Il est à noter que cette notification mentionne pour la première fois directement le domaine de la tokenisation d’actifs du monde réel (RWA). Certains observateurs y voient un signe de montée en puissance de la régulation, mais Atkins pense plutôt qu’il s’agit d’une anticipation stratégique pour prévenir les risques. Il est clair que les autorités chinoises ne souhaitent pas revivre la situation de 2021, lorsque l’expansion rapide de l’industrie minière de Bitcoin a été suivie d’une régulation d’urgence. Alors que la taille de la tokenisation d’actifs du monde réel continue de croître à l’échelle mondiale, Pékin tente de mettre en place une régulation avant que des risques systémiques de flux de capitaux ne se forment.
Par ailleurs, un détail dans le texte de la politique a également attiré l’attention : pour la première fois, les stablecoins ont été séparés de la définition de « monnaie virtuelle » et décrits comme des outils capables de « jouer partiellement le rôle de la monnaie légale ». Certains analystes pensent que cela pourrait ouvrir la voie à l’obtention de licences pour les stablecoins en Chine ou à Hong Kong à l’avenir. Cependant, Atkins souligne que même si cette voie existe, sa mise en œuvre prendra encore du temps, la régulation étant davantage axée sur l’amélioration de l’efficacité des infrastructures de paiement et de règlement, plutôt que sur la promotion de l’innovation cryptographique.

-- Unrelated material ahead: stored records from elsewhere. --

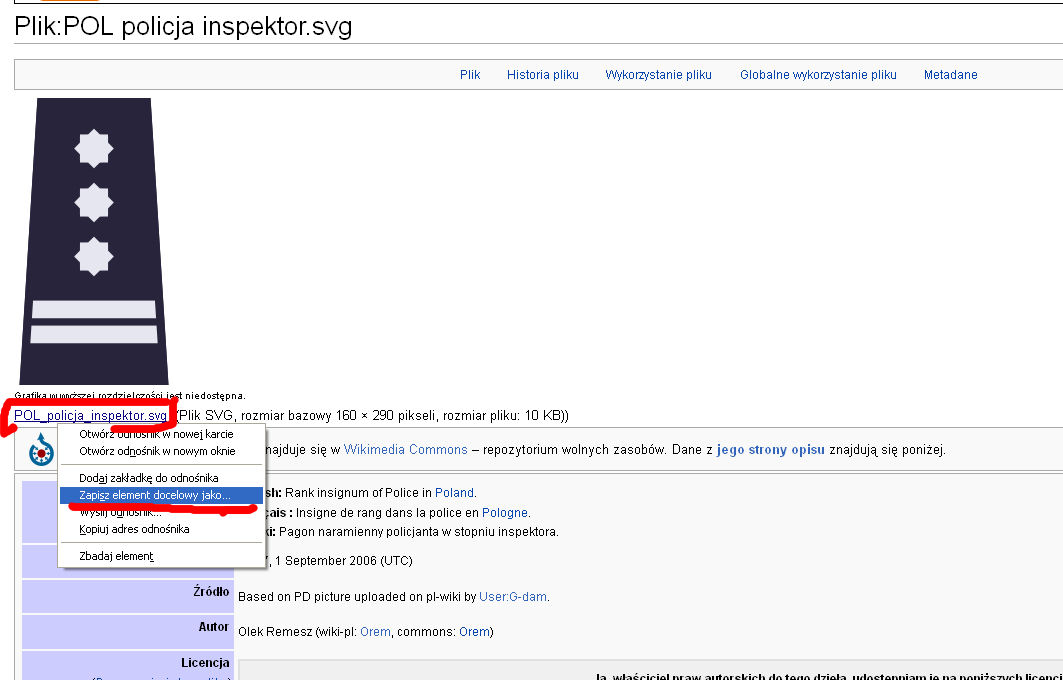Image resolution: width=1063 pixels, height=680 pixels.
Task: Open the commons Orem author link
Action: [x=473, y=632]
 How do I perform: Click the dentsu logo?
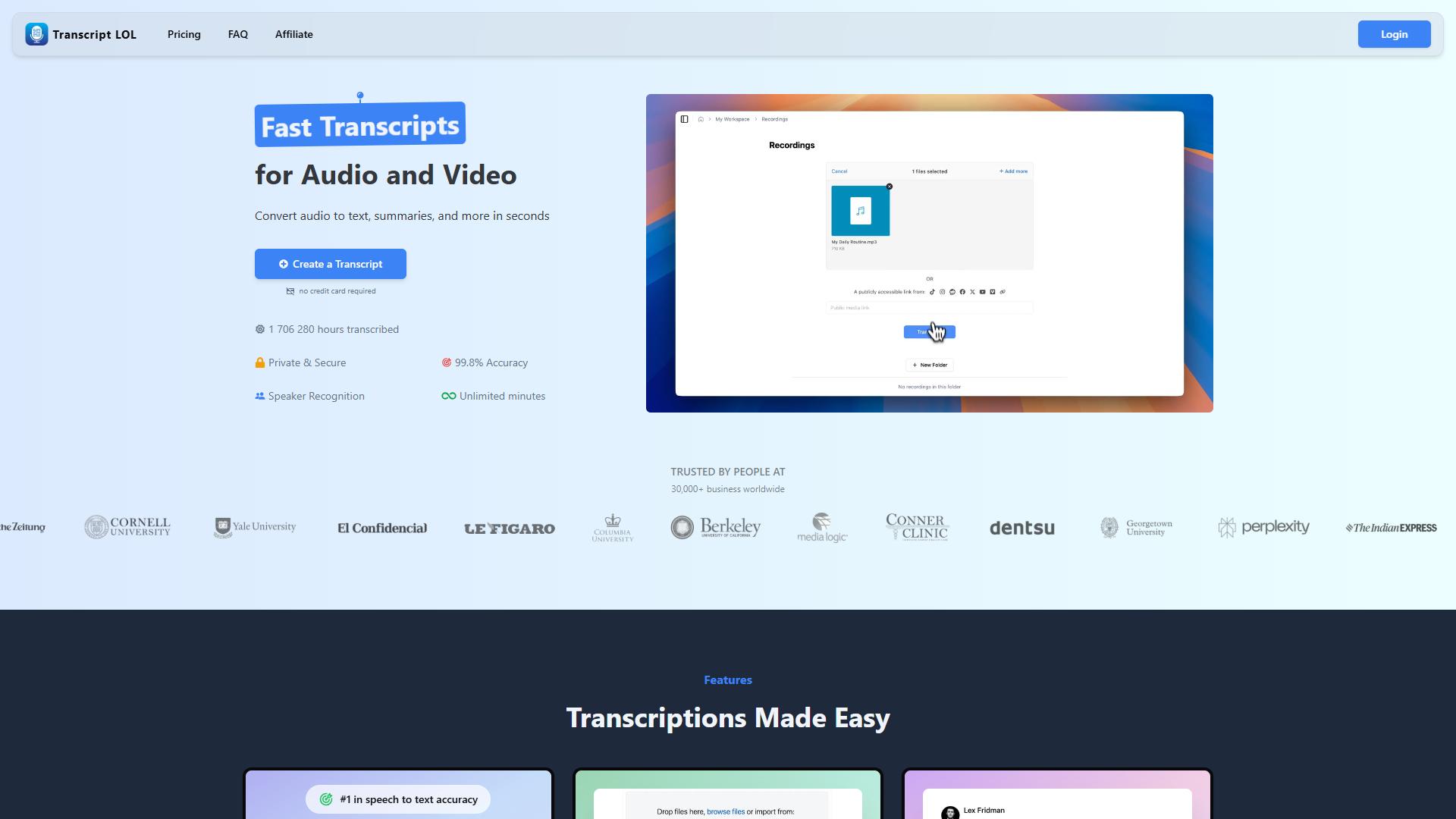(1022, 528)
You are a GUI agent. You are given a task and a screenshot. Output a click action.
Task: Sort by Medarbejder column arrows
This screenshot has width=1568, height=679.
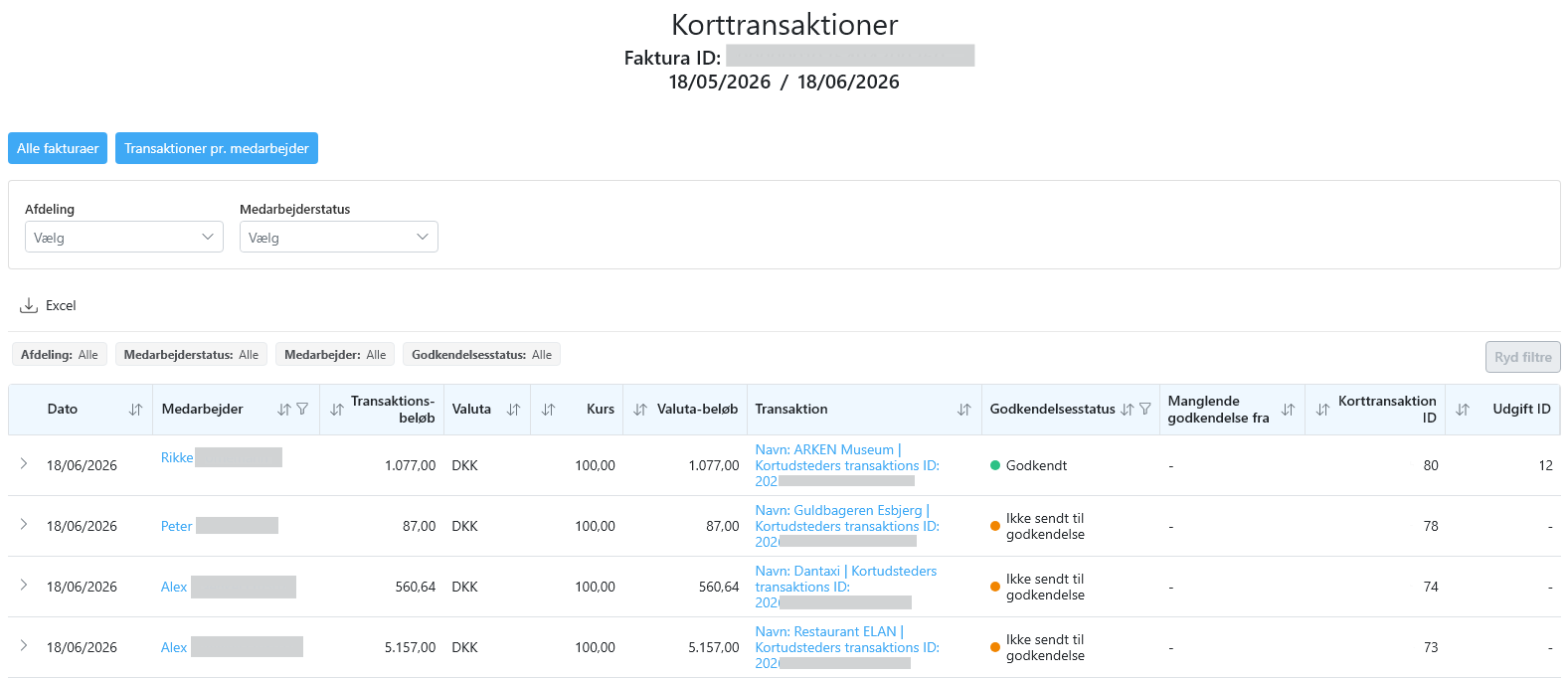pos(284,410)
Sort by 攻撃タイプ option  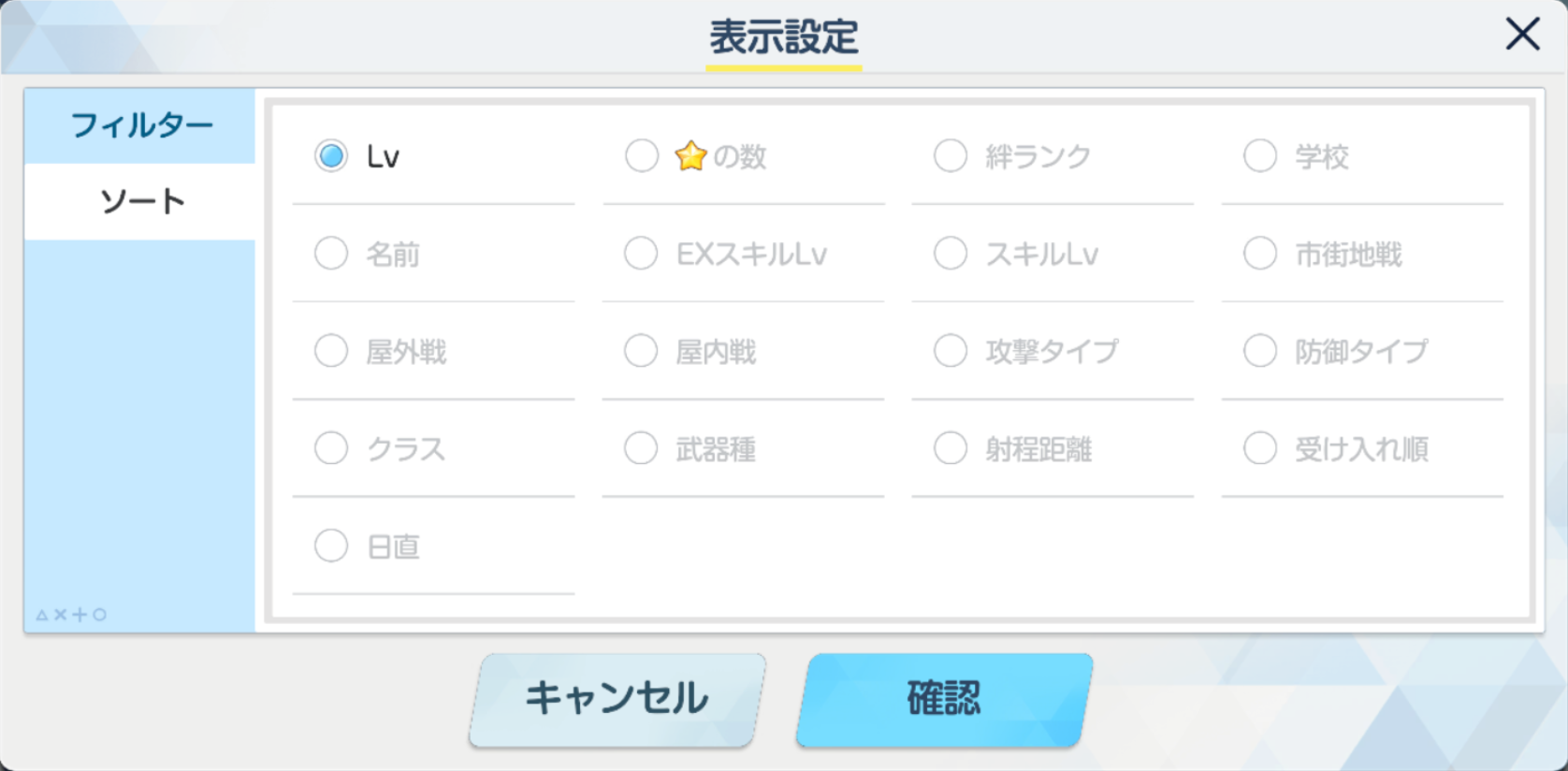coord(951,351)
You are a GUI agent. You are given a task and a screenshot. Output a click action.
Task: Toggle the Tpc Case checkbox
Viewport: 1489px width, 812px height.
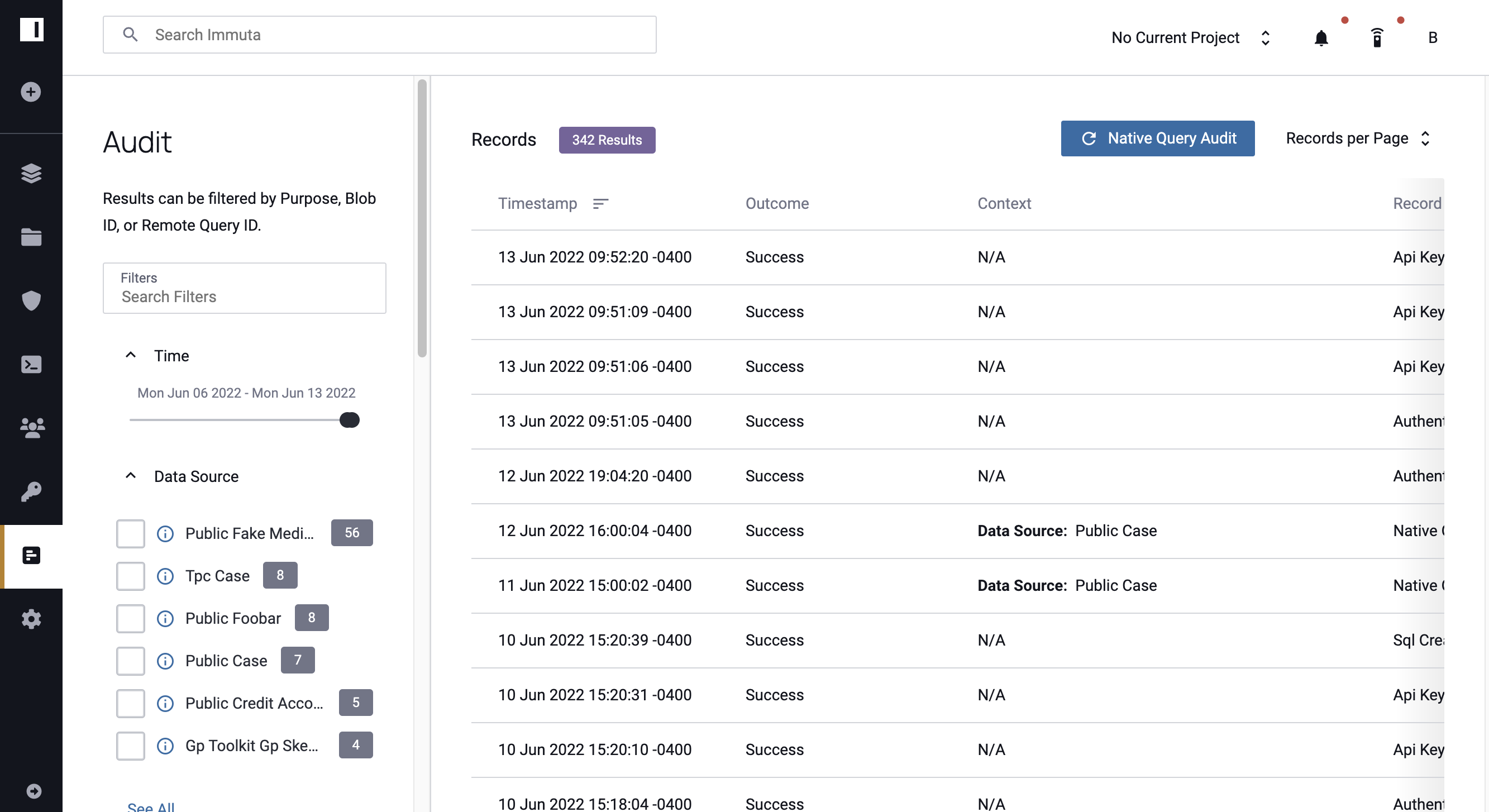tap(131, 575)
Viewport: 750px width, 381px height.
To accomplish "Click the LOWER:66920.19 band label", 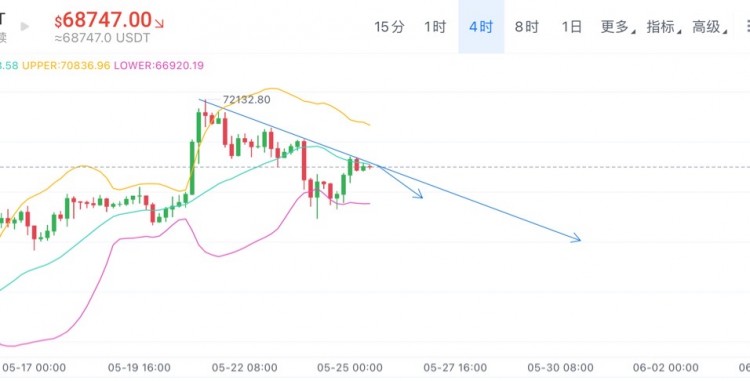I will point(159,65).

Il évoque également une tendance plus macroéconomique. Avec la promotion par les États-Unis d’une législation sur les stablecoins et l’usage étendu des stablecoins en dollars dans les transactions numériques, le marché mondial des actifs numériques tend à se structurer autour d’un système basé sur le dollar. Dans ce cadre, chaque achat de stablecoin en dollars représente indirectement une demande accrue pour la dette américaine.
Les données historiques montrent qu’en 2013, la Chine détenait plus de 1,3 billion de dollars de dette américaine, ce qui en faisait alors le plus grand détenteur étranger. Cependant, ces dernières années, la Chine a réduit ses holdings, qui sont aujourd’hui d’environ 680 milliards de dollars. Atkins estime qu’avec la diffusion rapide des stablecoins, la demande pour les actifs en dollars pourrait croître naturellement via les réseaux de transactions numériques, et qu’il sera difficile pour un seul pays de bloquer totalement cette tendance.
De plus, il insiste sur un facteur clé souvent négligé : la liquidité. Que ce soit pour les réseaux de paiement en stablecoins ou pour le marché de la tokenisation d’actifs du monde réel, l’absence de market makers fournissant en permanence des cotations, maintenant la stabilité des prix et réduisant le slippage, rend difficile la construction d’un marché efficace sous un cadre réglementaire.
Sous l’effet combiné des politiques réglementaires, de la digitalisation du dollar et de la structure de la liquidité, la nouvelle position de la Chine sur la régulation des cryptomonnaies pourrait non seulement influencer le marché domestique, mais aussi, à plus long terme, transformer la configuration globale des actifs numériques.